Introduction to Hibernate
Hibernate is an open source object/relational mapping tool for Java. Hibernate lets you develop persistent classes following common Java idiom - including association, inheritance, polymorphism, composition and the Java collections framework.
Hibernate not only takes care of the mapping from Java classes to database tables (and from Java data types to SQL data types), but also provides data query and retrieval facilities and can significantly reduce development time otherwise spent with manual data handling in SQL and JDBC.
Hibernates goal is to relieve the developer from 95 percent of common data persistence related programming tasks.
Hibernate is Free Software. The LGPL license is sufficiently flexible to allow the use of Hibernate in both open source and commercial projects (see the LicenseFAQ for details). Hibernate is available for download at http://www.hibernate.org/. This tutorial aims to provide insight into Hibernate version 3.0RC and its usage
Transparent persistence without byte code processing
Transparent persistence
JavaBeans style properties are persisted
No build-time source or byte code generation / processing
Support for extensive subset of Java collections API
Collection instance management
Extensible type system
Constraint transparency
Automatic Dirty Checking
Detached object support
Object-oriented query language
Powerful object-oriented query language
Full support for polymorphic queries
New Criteria queries
Native SQL queries
Object / Relational mappings
Three different O/R mapping strategies
Multiple-objects to single-row mapping
Polymorphic associations
Bidirectional associations
Association filtering
Collections of basic types
Indexed collections
Composite Collection Elements
Lifecycle objects
Automatic primary key generation
Multiple synthetic key generation strategies
Support for application assigned identifiers
Support for composite keys
Object/Relational mapping definition
XML mapping documents
Human-readable format
XDoclet support
HDLCA (Hibernate Dual-Layer Cache Architecture)
Thread safeness
Non-blocking data access
Session level cache
Optional second-level cache
Optional query cache
Works well with others
High performance
Lazy initialization
Outer join fetching
Batch fetching
Support for optimistic locking with versioning/timestamping
Highly scalable architecture
High performance
No "special" database tables
SQL generated at system initialization time
(Optional) Internal connection pooling and PreparedStatement caching
J2EE integration
JMX support
Integration with J2EE architecture (optional)
New JCA support
High level architecture of Hibernate can be described as shown in following illustration.

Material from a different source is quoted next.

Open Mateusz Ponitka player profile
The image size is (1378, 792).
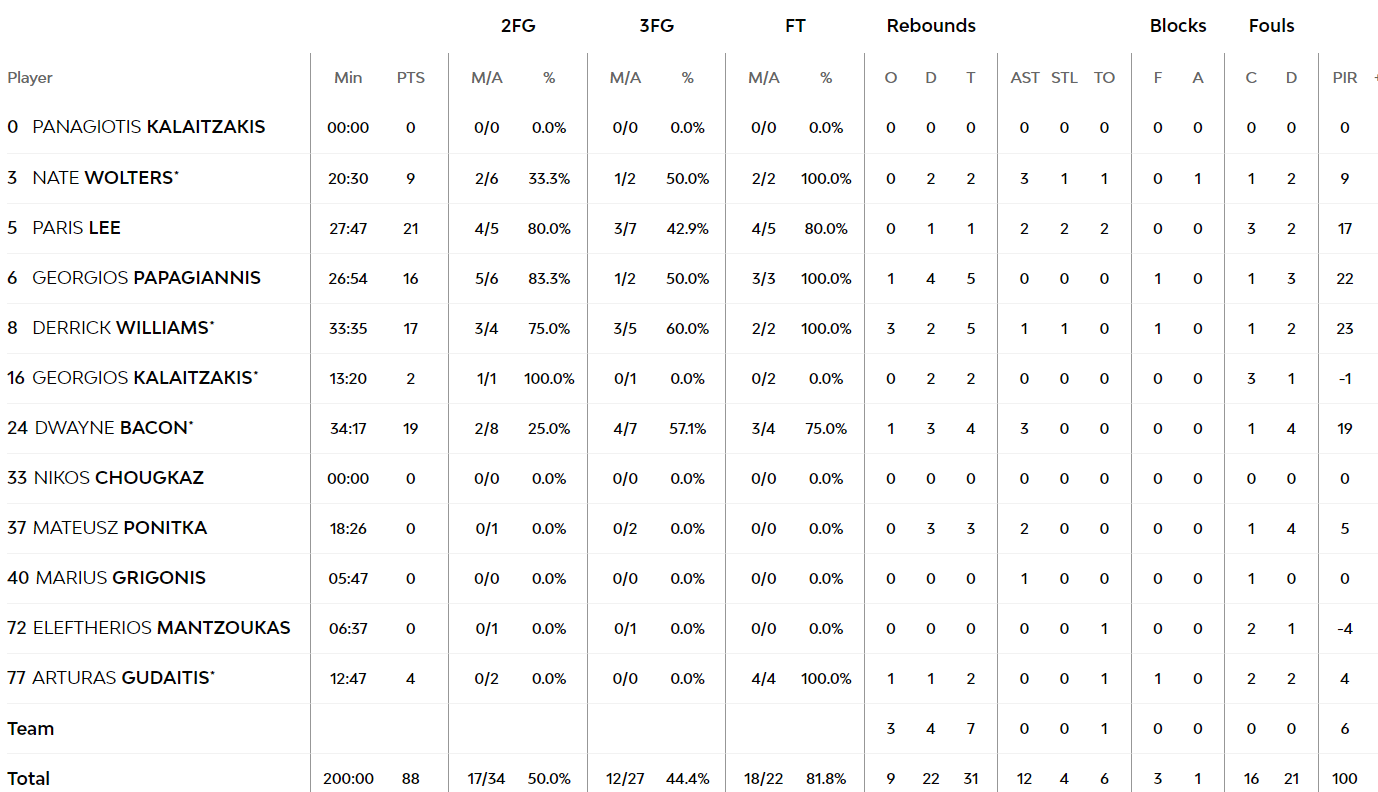(120, 528)
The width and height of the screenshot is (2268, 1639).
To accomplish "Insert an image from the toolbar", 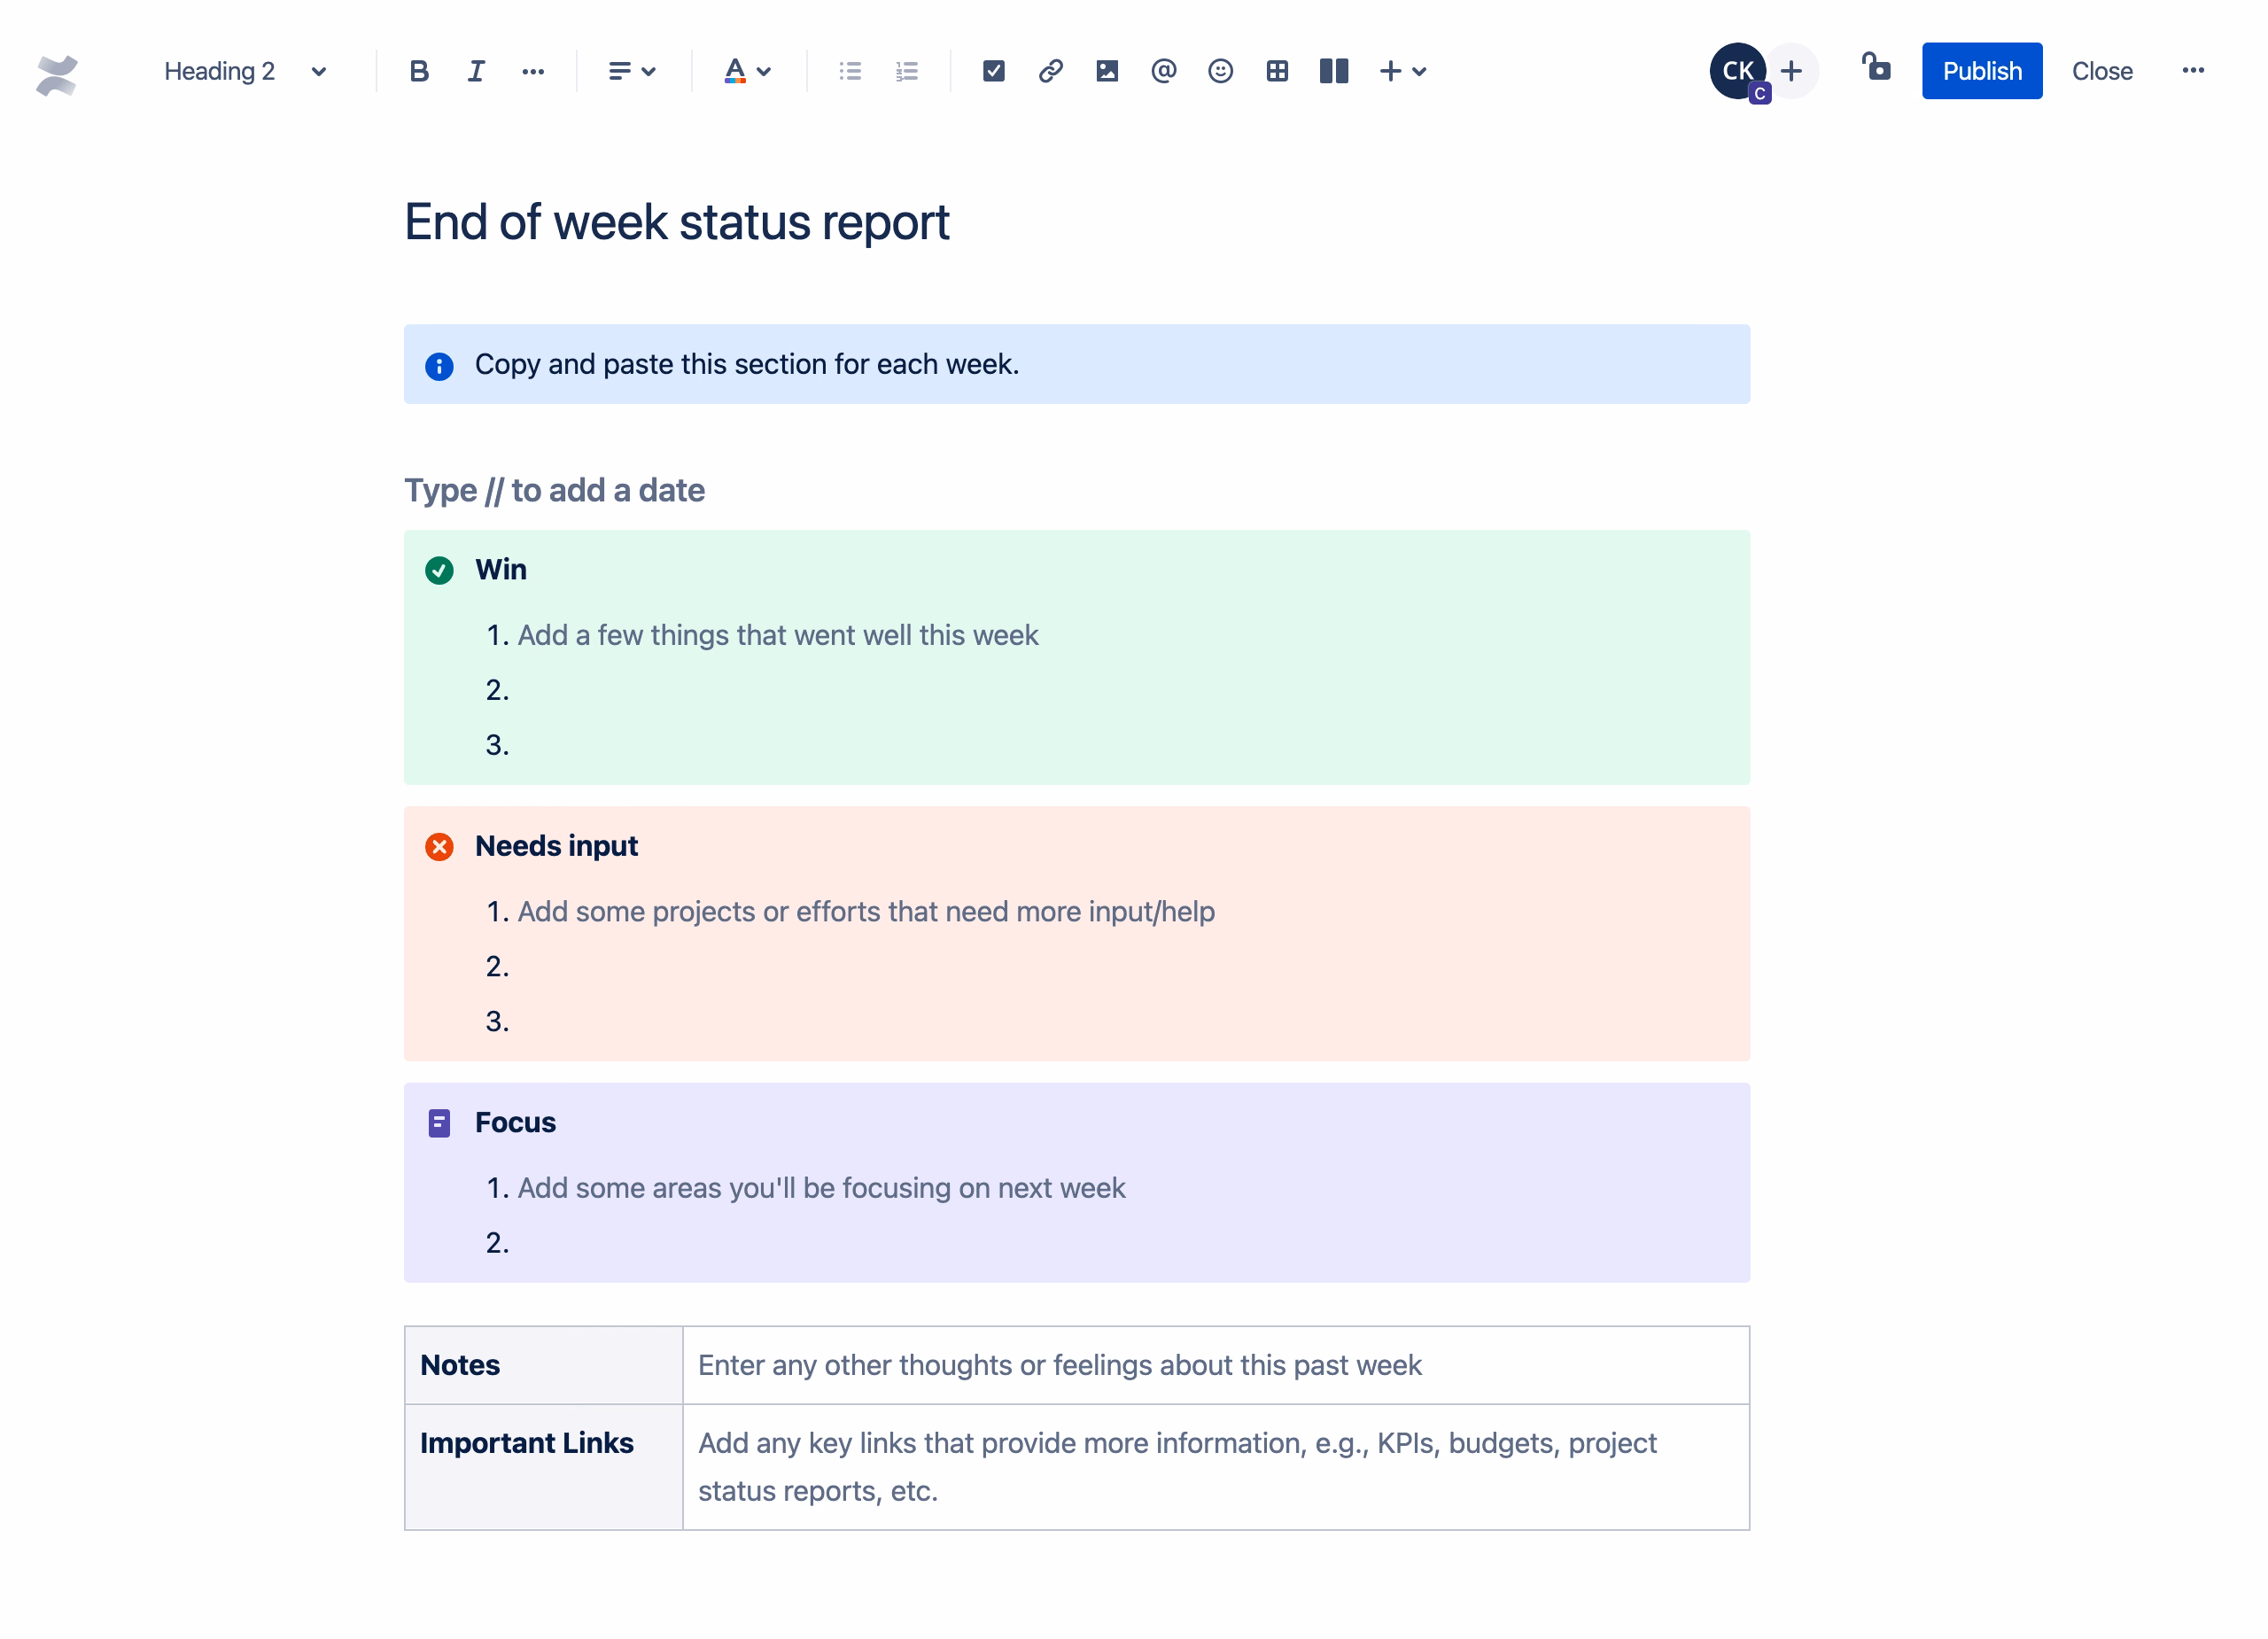I will coord(1106,71).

Hibernate makes use of persistent objects commonly called as POJO (POJO = "Plain Old Java Object".) along with XML mapping documents for persisting objects to the database layer. The term POJO refers to a normal Java objects that does not serve any other special role or implement any special interfaces of any of the Java frameworks (EJB, JDBC, DAO, JDO, etc...).

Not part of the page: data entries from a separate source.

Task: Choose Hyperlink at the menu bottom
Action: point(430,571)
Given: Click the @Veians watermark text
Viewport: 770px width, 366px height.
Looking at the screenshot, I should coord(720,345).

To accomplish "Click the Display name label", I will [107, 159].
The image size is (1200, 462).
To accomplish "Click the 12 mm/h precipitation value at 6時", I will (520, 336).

Rather than utilize byte code processing or code generation, Hibernate uses runtime reflection to determine the persistent properties of a class. The objects to be persisted are defined in a mapping document, which serves to describe the persistent fields and associations, as well as any subclasses or proxies of the persistent object. The mapping documents are compiled at application startup time and provide the framework with necessary information for a class. Additionally, they are used in support operations, such as generating the database schema or creating stub Java source files.
Typical Hibernate code
sessionFactory = new Configuration().configure().buildSessionFactory();
Session session = sessionFactory.openSession(); Transaction tx = session.beginTransaction(); Customer newCustomer = new Customer(); session.save(newCustomer); session.close(); |
After specifying transaction boundaries, application can make use of persistent java objects and use session for persisting to the databases.